JIM FUGLIE: View From The Prairie — Let’s Hear It For John Hoeven, The Co-Op Guy! Huh?

An amendment co-authored by North Dakota Sen. John Hoeven to the huge tax cut bill passed by Congress late last year provides generous tax breaks to farmer-owned cooperatives and to farmers who sell grain to them. But it could create real problems for privately owned elevators. If it’s not fixed, somehow, there’s not a farmer anywhere who is going to want to do business with private elevators.

As the tax bill entered its final days in December, the bill’s authors (whoever they were) eliminated what was known as the Section 199 tax deduction, also known as the Domestic Production Activities Deduction, a tax break for businesses that perform domestic manufacturing and certain other production activities (like farming). It was established by the American Jobs Creation Act of 2004 in an effort to ease the tax burden of domestic manufacturers and as a result make the investment in domestic manufacturing facilities more advantageous. The IRS later ruled it applied to farming as well.
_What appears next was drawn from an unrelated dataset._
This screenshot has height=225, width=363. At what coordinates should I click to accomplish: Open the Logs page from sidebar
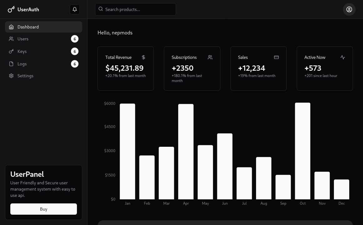click(22, 64)
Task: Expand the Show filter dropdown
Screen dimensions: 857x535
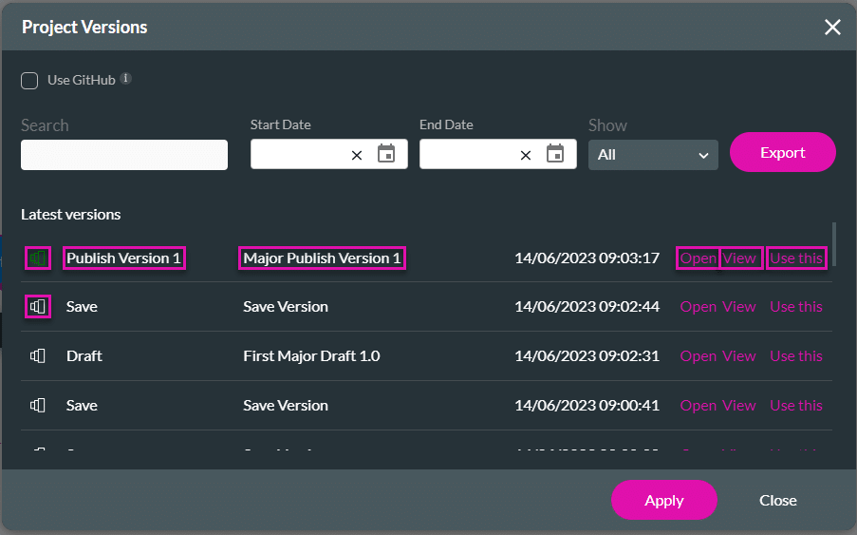Action: (x=653, y=154)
As of the day Donald Trump signed the tax bill, it no longer exists.

Farm groups found out about it and lobbied like crazy to hold on to Section 199 the last weeks before the bill’s passage, but to no avail. Then somehow Hoeven snuck in a last-minute amendment that put back in a form of the deduction, but only for farm cooperatives, and greatly increased its generosity. Beneficiaries are the co-ops, and the farmers who sell their grain to farm cooperatives, such as CHS or Land O’Lakes, or their local equity elevator, owned by its members. Under the amendment, the co-ops can take the deduction or pass it along to the farmers. In theory, it doesn’t really matter because the farmers own the co-ops.

The problem is, it only applies to those cooperative-owned elevators. There’s another section of the new law that applies to farmers who sell their grain to local privately owned elevators or giant corporate-owned elevators like Cargill and ADM. They won’t get the tax break, which is substantial. So instead of a tax cut from this bill, those farmers could be facing big tax increases.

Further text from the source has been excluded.